Following are some key developments in the history of the Livonia Fire Department, according to Al Judge's book, Livonia Fire Rescue “A Living History.”
Nov. 1, 1941 — Livonia's first-ever fire truck, a 1941 Dodge/General 500 GPM pumper costing about $5,000, is delivered. The truck's first quarters are the Roberts gas station at Plymouth and Merriman roads. The first run occurs on Dec. 7, 1941, the same day Pearl Harbor is bombed. All firefighters are volunteers. Calvin Roberts, the gas station owner, is named the first chief because he agreed to house the truck. Livonia is still a township.
1945 — Livonia's first fire station is built adjacent to Roberts' gas station. It serves the entire 36 square miles of Livonia Township.
1947 — Livonia's first full-time firefighter is hired.
1948 — Livonia's second fire station is built at Seven Mile and Middlebelt roads. A second piece of apparatus is also purchased, a 1948 International/John Bean 500 GPM high pressure pumper.
1950 — Livonia becomes a city.
Feb. 29, 1952 — An explosion and fire destroy one-third of the uncompleted Ford Motor Co. tank plant. Firefighters from five neighboring communities join the Livonia Fire Department in battling the blaze, but little can be done. No water mains had yet been piped to the plant, and the nearest fire hydrant was nearly a mile away. Blame was placed on oil stoves used to warm construction workers.
Aug. 12, 1953 — Fire destroys the Hydra-Matic plant operated by the Detroit Transmission Division of GM, killing six and injuring 15. Damages were estimated at $80 million. It started when outside construction workers using an oxyacetylene cutting torch ignited a conveyer drip pan containing a highly flammable liquid used as a rust inhibitor for transmission parts. Hand-held extinguishers almost had the fire out until they ran dry; then the fire quickly spread throughout the 1.5 million square foot plant. As the largest industrial fire in history at that time, the fire served as a wake-up call to American manufacturers and fire safety standards were significantly improved.
1954 — The fire department has 32 full-time firefighters,
1955 — The fire department responds to 515 alarms, most of them fire-related.
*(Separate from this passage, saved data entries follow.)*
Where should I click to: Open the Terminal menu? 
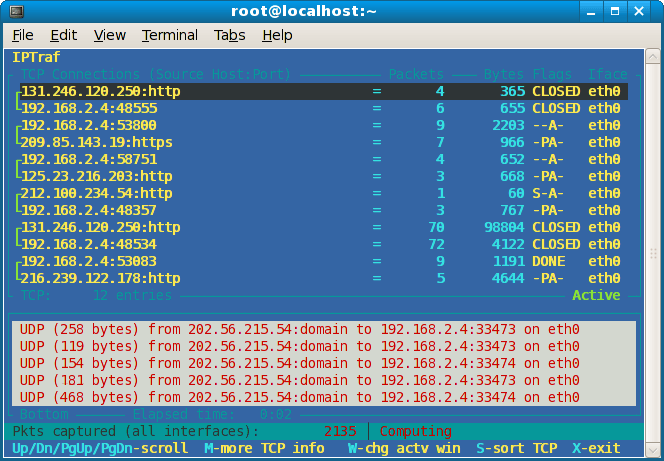coord(169,35)
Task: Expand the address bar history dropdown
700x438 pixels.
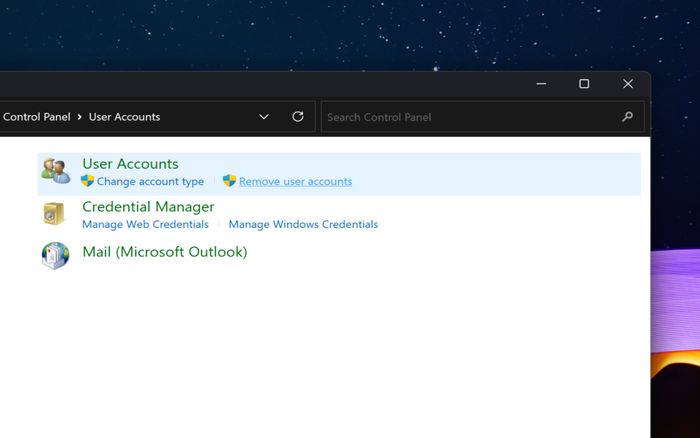Action: 264,117
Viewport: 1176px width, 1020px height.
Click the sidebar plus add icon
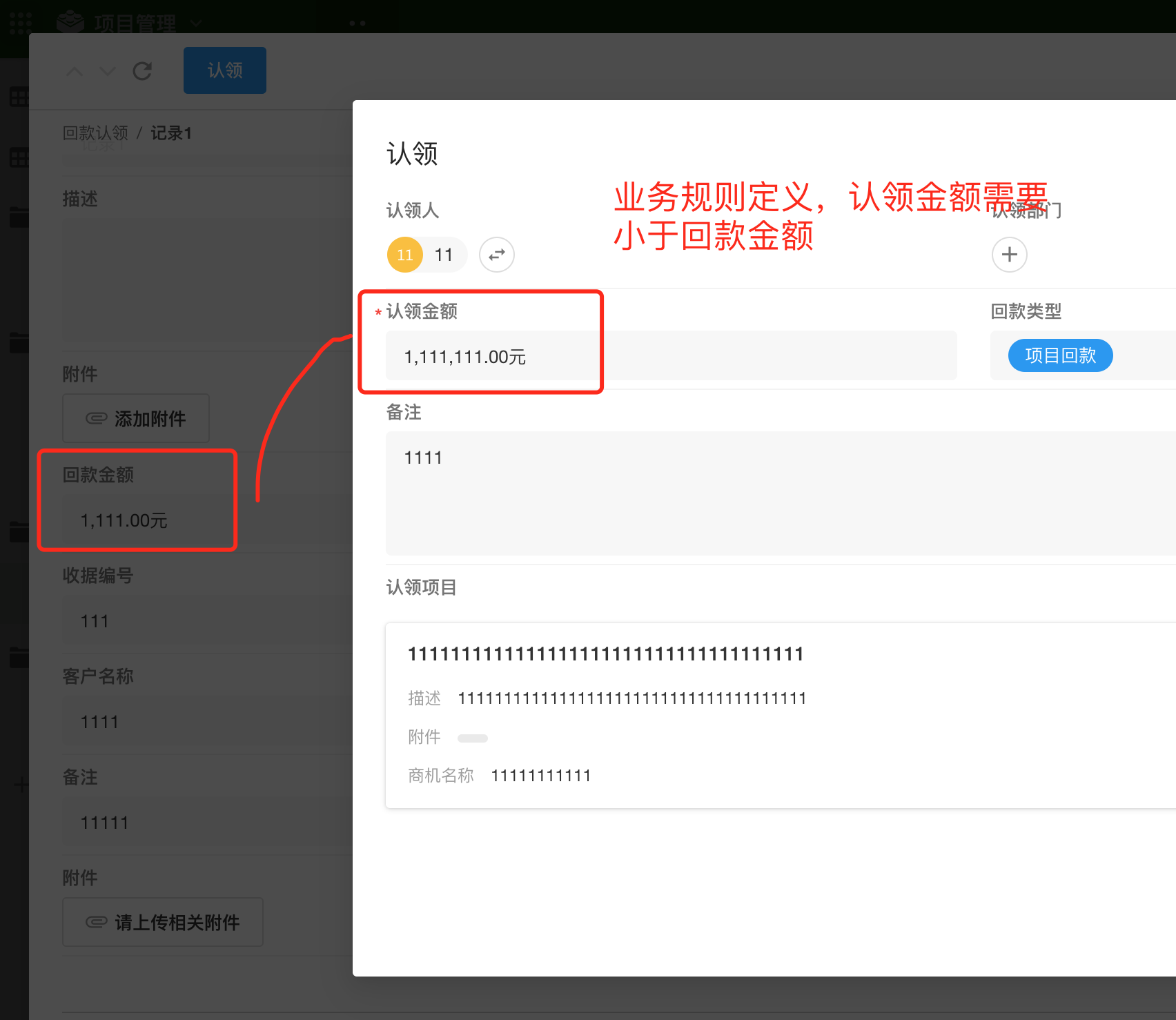point(21,785)
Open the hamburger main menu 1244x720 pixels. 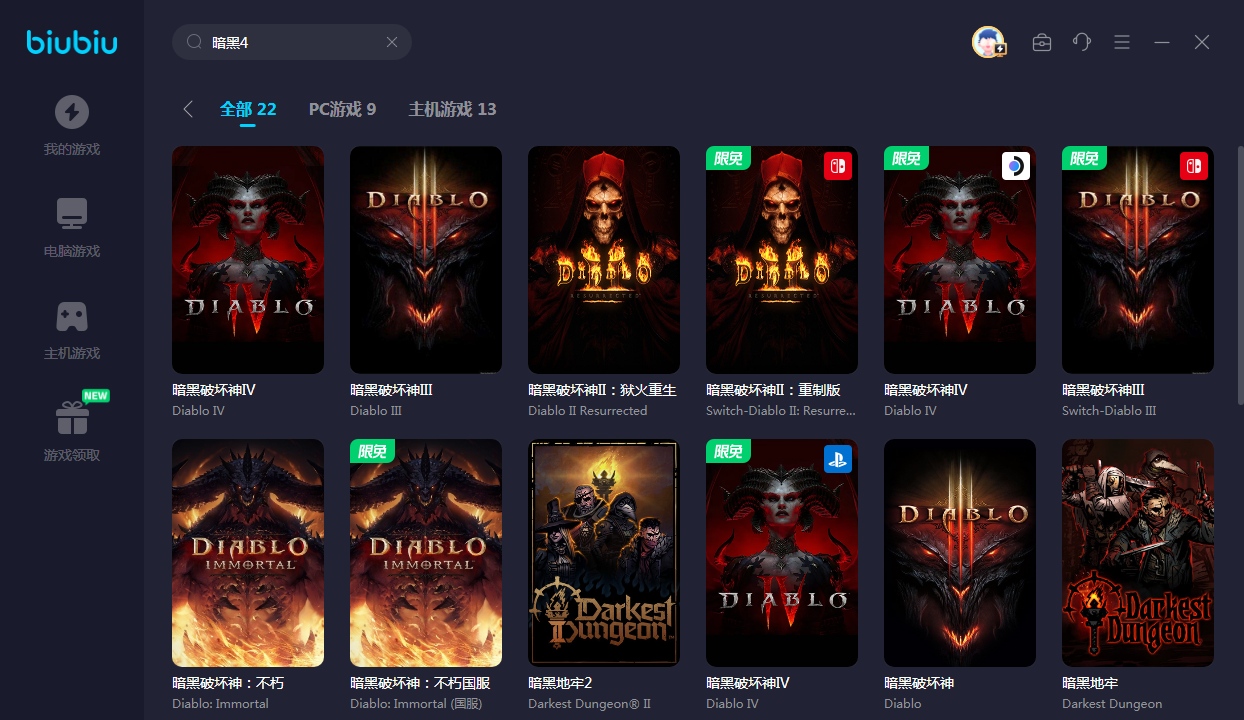(x=1122, y=42)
Today, it responds to 8,500, the majority being medical runs.
1971 — The fire department begins transporting patients to hospitals, but private ambulances remain the primary transport.
1972 — Roberts retires as chief after 29 years, hand-picking his replacement, John Bunk, who had come up through the ranks of the department. Shadd Whitehead, the current chief, is the department's seventh.
1980 — The fire department begins transporting all patients to hospitals.
April 17, 1983 — The Livonia Fire Department loses its only member ever in the official line of duty. Gary Kreski, responding with other firefighters to a structure fire at Madison Electric Co., 15378 Middlebelt Road, dies from his injuries after the roof caves in.
1986 — The Livonia Fire Department plays a critical role in the development of the Western Wayne County Hazardous Materials Response Team.
February 1999 — The Livonia Fire Department begins advanced life support service.
2006 — The Livonia Fire Department is instrumental in forming the Western Wayne County Urban Search and Rescue Team to assist victims trapped in confined spaces due to natural disasters, building collapses, traffic accidents and other causes.
2011 — The fire department has 89 full-time personnel, five fire stations and a fire headquarters, five pumpers, five squads, a heavy rescue, tower ladder, and several support vehicles for fire prevention, training and the like. There are also reserve apparatus, technical rescue, a boat and assorted trailers and vehicles for hazmat and search and rescue operations.